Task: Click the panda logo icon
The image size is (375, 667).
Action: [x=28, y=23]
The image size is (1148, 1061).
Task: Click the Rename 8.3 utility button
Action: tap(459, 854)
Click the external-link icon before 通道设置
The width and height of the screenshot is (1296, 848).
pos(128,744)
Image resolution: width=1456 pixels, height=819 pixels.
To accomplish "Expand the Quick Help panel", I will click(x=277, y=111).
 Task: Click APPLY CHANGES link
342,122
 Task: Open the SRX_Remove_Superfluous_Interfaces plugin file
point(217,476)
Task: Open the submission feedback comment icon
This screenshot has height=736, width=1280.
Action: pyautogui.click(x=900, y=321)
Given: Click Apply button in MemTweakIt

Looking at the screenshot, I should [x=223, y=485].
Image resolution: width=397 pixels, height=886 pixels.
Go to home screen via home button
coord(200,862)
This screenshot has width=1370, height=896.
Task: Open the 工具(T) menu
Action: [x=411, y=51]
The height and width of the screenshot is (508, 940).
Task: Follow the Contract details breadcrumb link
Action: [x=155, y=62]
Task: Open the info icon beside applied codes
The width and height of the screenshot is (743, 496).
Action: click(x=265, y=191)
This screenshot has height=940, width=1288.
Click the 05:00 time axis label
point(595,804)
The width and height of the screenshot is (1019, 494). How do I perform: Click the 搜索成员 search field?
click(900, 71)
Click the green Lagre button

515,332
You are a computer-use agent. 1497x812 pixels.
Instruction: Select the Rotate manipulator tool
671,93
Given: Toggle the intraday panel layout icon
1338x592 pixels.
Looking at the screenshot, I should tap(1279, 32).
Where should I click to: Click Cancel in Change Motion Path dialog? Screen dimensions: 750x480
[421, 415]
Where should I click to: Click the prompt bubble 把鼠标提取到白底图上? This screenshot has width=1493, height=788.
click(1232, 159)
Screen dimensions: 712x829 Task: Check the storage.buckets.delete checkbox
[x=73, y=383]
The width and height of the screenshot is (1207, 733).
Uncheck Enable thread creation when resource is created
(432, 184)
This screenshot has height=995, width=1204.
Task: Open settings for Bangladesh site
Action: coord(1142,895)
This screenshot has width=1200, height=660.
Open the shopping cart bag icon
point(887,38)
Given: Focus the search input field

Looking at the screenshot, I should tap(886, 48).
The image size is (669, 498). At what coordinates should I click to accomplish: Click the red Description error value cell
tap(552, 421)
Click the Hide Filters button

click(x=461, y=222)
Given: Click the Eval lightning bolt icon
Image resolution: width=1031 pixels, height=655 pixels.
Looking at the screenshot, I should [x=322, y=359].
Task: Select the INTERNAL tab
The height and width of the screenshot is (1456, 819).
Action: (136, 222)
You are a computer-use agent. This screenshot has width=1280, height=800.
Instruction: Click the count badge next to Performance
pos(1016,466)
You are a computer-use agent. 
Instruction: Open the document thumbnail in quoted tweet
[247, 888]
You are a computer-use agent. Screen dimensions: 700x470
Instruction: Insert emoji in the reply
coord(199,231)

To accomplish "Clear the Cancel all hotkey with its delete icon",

# # # # # # #

Give a word-for-word restatement of every record.

Task: Click the panda logo icon
The image size is (375, 667).
Action: [x=28, y=23]
The image size is (1148, 1061).
Task: Click the Rename 8.3 utility button
Action: tap(459, 854)
Click the external-link icon before 通道设置
The width and height of the screenshot is (1296, 848).
pos(128,744)
Image resolution: width=1456 pixels, height=819 pixels.
To accomplish "Expand the Quick Help panel", I will click(x=277, y=111).
 Task: Click APPLY CHANGES link
342,122
 Task: Open the SRX_Remove_Superfluous_Interfaces plugin file
point(217,476)
Task: Open the submission feedback comment icon
This screenshot has height=736, width=1280.
Action: pyautogui.click(x=900, y=321)
Given: Click Apply button in MemTweakIt

Looking at the screenshot, I should [x=223, y=485].
Image resolution: width=397 pixels, height=886 pixels.
Go to home screen via home button
coord(200,862)
This screenshot has width=1370, height=896.
Task: Open the 工具(T) menu
Action: [x=411, y=51]
The height and width of the screenshot is (508, 940).
Task: Follow the Contract details breadcrumb link
Action: [x=155, y=62]
Task: Open the info icon beside applied codes
The width and height of the screenshot is (743, 496).
Action: click(x=265, y=191)
This screenshot has height=940, width=1288.
Click the 05:00 time axis label
point(595,804)
The width and height of the screenshot is (1019, 494). How do I perform: Click the 搜索成员 search field?
click(900, 71)
Click the green Lagre button

515,332
You are a computer-use agent. 1497x812 pixels.
Instruction: Select the Rotate manipulator tool
671,93
Given: Toggle the intraday panel layout icon
1338x592 pixels.
Looking at the screenshot, I should tap(1279, 32).
Where should I click to: Click Cancel in Change Motion Path dialog? Screen dimensions: 750x480
[421, 415]
Where should I click to: Click the prompt bubble 把鼠标提取到白底图上? This screenshot has width=1493, height=788.
click(1232, 159)
Screen dimensions: 712x829 Task: Check the storage.buckets.delete checkbox
[x=73, y=383]
The width and height of the screenshot is (1207, 733).
Uncheck Enable thread creation when resource is created
(432, 184)
This screenshot has height=995, width=1204.
Task: Open settings for Bangladesh site
Action: coord(1142,895)
This screenshot has width=1200, height=660.
Open the shopping cart bag icon
point(887,38)
Given: Focus the search input field

Looking at the screenshot, I should tap(886, 48).
The image size is (669, 498). At what coordinates should I click to accomplish: Click the red Description error value cell
tap(552, 421)
Click the Hide Filters button

click(x=461, y=222)
Given: Click the Eval lightning bolt icon
Image resolution: width=1031 pixels, height=655 pixels.
Looking at the screenshot, I should [x=322, y=359].
Task: Select the INTERNAL tab
The height and width of the screenshot is (1456, 819).
Action: (136, 222)
You are a computer-use agent. This screenshot has width=1280, height=800.
Instruction: Click the count badge next to Performance
pos(1016,466)
You are a computer-use agent. 
Instruction: Open the document thumbnail in quoted tweet
[247, 888]
You are a computer-use agent. Screen dimensions: 700x470
Instruction: Insert emoji in the reply
coord(199,231)

To accomplish "Clear the Cancel all hotkey with its delete icon",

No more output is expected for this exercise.